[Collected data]
== == ==
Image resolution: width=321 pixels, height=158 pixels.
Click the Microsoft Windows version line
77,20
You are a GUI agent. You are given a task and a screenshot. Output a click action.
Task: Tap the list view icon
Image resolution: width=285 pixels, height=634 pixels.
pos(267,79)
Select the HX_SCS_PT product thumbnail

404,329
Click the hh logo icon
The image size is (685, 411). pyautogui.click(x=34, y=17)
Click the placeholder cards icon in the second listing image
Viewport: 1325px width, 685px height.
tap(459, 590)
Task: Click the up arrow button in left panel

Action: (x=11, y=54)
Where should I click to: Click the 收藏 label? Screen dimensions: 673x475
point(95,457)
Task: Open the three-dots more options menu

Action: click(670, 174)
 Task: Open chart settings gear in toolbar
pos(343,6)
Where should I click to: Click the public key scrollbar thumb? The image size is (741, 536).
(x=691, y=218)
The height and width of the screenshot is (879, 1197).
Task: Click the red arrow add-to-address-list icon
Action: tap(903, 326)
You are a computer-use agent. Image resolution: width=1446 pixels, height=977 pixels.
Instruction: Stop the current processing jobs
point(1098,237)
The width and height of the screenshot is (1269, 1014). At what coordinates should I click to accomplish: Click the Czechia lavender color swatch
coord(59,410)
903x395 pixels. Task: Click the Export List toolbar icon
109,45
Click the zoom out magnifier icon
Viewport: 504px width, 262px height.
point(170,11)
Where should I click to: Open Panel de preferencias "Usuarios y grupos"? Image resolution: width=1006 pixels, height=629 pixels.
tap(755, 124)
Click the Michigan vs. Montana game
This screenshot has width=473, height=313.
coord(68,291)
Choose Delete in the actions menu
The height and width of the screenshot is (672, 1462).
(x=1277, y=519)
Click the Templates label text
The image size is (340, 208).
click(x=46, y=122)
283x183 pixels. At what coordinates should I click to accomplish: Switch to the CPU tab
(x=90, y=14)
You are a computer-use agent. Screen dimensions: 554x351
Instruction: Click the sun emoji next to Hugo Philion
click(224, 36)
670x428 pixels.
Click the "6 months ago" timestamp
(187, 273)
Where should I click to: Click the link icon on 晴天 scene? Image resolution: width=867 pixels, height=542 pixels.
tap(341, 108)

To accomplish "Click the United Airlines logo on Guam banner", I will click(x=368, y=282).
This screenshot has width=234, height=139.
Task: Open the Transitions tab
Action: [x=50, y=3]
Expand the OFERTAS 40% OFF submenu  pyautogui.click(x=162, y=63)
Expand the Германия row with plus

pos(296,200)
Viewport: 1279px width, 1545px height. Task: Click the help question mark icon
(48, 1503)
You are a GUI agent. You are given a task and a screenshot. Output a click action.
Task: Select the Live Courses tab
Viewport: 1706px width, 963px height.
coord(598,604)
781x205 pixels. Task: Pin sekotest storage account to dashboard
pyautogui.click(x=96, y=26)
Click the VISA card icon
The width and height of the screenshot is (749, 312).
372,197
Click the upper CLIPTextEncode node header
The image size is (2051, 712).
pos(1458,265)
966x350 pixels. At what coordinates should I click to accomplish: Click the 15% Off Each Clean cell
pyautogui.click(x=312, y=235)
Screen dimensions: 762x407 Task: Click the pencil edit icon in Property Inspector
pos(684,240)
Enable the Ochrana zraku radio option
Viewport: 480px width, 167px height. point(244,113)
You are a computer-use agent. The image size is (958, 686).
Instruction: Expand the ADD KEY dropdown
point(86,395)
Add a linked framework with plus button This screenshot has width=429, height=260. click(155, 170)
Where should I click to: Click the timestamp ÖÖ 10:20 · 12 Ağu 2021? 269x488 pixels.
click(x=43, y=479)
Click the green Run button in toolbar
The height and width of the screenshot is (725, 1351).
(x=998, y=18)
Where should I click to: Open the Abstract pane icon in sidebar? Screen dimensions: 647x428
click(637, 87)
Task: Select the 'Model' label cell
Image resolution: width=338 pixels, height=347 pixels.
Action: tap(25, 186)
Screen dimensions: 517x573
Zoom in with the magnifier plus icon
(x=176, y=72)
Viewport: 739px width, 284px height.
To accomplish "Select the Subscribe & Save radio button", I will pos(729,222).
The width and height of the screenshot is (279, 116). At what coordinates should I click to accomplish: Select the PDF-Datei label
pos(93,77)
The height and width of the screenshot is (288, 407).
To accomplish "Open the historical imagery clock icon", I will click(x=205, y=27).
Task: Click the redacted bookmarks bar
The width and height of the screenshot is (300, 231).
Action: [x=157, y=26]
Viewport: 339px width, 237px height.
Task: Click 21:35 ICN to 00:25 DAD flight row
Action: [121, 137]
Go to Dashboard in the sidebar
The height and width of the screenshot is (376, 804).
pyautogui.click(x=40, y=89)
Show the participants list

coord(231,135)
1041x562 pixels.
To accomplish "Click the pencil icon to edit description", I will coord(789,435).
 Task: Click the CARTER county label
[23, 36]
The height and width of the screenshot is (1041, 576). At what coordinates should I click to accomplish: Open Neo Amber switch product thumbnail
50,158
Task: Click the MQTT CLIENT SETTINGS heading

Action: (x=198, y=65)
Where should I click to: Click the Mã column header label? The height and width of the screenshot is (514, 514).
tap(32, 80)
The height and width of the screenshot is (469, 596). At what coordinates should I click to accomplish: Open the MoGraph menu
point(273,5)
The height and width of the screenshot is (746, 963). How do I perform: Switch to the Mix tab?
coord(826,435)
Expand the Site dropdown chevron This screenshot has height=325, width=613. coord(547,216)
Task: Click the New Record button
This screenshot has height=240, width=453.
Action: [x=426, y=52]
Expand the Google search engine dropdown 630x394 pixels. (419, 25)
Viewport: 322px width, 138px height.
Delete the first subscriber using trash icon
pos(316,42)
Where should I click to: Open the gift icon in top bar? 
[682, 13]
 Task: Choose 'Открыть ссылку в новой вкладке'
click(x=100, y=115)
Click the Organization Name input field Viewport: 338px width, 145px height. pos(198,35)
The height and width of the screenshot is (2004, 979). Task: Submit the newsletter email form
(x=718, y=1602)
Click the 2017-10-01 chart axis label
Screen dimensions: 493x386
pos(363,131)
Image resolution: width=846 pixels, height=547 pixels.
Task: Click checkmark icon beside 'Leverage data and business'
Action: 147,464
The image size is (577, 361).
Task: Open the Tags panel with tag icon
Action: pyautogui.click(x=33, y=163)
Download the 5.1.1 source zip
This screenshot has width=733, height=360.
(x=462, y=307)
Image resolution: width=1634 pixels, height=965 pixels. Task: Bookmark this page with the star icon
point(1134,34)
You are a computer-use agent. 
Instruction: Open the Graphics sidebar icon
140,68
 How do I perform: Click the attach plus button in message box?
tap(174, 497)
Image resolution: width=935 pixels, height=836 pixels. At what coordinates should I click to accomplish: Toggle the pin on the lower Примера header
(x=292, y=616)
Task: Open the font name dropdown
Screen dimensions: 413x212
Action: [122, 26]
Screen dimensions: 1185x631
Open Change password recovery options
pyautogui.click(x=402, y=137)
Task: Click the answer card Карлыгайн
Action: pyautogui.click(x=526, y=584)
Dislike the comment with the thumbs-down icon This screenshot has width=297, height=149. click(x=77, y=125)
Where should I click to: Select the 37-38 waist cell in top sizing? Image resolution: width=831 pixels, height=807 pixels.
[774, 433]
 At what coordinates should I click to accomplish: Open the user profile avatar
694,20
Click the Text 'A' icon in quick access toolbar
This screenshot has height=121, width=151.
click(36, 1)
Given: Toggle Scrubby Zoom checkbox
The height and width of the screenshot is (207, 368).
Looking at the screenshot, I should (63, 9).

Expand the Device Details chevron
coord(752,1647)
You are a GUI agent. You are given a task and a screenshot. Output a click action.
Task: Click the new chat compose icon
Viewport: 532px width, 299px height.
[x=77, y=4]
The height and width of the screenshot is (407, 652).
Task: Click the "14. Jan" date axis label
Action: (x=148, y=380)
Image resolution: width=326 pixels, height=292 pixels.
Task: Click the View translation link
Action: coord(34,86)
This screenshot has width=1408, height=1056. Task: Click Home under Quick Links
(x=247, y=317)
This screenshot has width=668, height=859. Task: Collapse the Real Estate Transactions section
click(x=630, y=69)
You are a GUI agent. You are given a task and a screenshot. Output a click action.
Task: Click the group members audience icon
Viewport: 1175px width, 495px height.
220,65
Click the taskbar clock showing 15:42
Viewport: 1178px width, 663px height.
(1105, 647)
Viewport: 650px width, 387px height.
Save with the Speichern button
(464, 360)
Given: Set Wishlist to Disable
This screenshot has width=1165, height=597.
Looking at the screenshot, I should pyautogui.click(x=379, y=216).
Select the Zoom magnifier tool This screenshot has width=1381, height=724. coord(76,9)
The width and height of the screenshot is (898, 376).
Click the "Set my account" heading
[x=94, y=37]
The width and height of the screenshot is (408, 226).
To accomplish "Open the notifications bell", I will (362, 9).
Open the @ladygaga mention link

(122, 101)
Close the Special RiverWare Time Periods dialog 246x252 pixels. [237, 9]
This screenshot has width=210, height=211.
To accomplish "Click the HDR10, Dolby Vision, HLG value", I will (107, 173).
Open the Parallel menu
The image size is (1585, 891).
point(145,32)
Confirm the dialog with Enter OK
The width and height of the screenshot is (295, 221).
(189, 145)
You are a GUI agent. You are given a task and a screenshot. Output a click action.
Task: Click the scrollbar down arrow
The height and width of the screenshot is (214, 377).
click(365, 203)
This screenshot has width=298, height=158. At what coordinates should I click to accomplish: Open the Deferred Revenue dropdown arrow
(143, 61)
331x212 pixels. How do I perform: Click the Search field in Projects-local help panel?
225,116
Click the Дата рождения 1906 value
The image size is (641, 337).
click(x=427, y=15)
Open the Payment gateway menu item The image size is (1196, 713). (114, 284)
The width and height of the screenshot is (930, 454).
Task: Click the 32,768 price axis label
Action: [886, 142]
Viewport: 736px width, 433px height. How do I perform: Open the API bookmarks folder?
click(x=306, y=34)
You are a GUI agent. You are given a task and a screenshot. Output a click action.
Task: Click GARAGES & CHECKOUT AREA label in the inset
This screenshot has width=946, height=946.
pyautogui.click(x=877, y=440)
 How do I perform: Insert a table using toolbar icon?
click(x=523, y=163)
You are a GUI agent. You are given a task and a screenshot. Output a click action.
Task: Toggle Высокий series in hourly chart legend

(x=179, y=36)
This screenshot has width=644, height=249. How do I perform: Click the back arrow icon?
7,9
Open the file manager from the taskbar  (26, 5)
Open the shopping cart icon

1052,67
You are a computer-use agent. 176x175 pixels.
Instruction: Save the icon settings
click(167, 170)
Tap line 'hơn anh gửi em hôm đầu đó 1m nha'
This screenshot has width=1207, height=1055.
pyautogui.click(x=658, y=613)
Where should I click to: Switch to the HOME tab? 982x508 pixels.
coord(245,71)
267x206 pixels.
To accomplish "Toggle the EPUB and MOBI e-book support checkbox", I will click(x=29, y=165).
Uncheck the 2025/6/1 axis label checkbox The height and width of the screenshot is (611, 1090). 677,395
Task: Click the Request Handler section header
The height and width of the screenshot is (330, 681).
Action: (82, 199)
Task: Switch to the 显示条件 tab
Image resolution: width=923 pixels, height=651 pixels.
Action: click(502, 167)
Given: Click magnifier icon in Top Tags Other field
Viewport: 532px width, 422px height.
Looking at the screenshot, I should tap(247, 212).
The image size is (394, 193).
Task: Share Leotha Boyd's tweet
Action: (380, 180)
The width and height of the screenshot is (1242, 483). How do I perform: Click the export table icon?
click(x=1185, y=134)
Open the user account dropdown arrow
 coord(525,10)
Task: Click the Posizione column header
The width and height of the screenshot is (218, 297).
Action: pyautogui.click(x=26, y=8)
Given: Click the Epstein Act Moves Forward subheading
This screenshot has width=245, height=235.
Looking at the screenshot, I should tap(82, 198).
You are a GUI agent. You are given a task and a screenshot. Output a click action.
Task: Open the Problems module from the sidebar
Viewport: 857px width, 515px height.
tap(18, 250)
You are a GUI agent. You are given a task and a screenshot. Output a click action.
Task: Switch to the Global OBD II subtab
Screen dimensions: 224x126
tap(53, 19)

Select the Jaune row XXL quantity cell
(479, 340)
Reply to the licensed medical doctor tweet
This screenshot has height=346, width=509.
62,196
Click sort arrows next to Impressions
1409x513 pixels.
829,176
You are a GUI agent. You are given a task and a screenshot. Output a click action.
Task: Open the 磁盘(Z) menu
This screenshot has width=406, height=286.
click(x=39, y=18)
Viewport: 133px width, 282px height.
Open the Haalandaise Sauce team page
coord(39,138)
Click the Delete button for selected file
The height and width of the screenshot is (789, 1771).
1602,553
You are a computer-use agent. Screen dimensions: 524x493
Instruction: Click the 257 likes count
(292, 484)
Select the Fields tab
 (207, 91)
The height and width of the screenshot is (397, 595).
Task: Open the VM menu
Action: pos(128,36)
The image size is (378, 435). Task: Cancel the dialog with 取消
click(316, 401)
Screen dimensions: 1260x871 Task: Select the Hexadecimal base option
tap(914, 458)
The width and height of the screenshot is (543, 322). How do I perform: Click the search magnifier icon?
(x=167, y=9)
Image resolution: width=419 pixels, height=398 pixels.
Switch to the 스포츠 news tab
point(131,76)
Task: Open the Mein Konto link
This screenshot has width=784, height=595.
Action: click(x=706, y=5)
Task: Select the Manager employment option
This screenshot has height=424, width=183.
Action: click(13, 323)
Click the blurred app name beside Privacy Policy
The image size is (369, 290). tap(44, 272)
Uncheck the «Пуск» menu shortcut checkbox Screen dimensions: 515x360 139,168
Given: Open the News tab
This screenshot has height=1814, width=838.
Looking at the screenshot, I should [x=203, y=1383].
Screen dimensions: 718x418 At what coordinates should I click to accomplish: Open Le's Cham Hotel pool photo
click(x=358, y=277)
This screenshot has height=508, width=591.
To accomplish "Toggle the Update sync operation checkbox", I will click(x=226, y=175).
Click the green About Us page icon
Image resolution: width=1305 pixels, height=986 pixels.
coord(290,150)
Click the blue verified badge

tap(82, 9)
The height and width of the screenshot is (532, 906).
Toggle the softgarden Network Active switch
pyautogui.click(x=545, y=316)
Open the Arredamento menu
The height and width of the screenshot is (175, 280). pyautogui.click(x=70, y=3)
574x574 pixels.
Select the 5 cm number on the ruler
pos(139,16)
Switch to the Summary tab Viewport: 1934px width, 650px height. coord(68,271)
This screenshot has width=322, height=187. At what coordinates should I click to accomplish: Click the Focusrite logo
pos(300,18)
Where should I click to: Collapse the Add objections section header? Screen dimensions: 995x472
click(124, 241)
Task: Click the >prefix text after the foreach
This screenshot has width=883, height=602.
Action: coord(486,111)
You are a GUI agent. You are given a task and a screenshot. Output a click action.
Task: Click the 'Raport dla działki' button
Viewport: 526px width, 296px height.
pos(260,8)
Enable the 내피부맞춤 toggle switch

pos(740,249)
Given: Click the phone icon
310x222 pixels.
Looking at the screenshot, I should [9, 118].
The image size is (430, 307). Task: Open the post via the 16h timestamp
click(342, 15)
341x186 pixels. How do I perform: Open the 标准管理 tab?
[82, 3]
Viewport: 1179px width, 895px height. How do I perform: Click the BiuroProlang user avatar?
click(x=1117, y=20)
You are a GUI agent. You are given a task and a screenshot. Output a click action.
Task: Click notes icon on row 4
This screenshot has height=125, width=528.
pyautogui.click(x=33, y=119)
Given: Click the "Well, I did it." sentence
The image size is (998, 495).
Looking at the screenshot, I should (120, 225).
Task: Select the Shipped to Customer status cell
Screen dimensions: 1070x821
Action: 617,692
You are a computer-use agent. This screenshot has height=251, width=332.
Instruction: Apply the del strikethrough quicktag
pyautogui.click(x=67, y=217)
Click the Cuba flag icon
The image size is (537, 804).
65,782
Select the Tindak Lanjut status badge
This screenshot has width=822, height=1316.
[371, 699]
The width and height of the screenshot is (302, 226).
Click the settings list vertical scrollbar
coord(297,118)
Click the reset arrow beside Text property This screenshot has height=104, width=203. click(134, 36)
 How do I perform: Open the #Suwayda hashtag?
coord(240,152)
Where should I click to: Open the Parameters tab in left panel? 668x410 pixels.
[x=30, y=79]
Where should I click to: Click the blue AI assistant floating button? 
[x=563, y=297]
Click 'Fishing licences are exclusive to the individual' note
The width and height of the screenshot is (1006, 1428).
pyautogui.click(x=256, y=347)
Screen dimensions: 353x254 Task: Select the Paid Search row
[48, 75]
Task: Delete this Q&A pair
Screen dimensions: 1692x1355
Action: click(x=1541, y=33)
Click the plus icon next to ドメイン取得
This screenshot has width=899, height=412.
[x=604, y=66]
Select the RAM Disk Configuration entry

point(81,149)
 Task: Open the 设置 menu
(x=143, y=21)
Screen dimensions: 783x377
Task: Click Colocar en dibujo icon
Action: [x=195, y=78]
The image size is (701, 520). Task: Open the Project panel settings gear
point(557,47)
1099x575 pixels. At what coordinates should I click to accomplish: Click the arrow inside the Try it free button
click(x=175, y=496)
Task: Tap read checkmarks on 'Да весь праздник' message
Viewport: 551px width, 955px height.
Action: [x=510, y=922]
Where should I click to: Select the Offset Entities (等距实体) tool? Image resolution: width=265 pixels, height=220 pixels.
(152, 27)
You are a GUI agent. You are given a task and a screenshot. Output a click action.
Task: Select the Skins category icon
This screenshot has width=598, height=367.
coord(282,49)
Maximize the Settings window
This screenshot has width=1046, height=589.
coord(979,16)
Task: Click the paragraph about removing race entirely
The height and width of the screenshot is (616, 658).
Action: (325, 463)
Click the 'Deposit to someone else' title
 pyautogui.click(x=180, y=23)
== == ==
> **Task directions**
What is needed is a verbatim copy of every line in the records above from the one containing "Task: Select the Shipped" down to the one containing "You are a computer-use agent. This", both included, and nothing more.

> **Completed exercise**
Task: Select the Shipped to Customer status cell
Screen dimensions: 1070x821
Action: 617,692
You are a computer-use agent. This screenshot has height=251, width=332.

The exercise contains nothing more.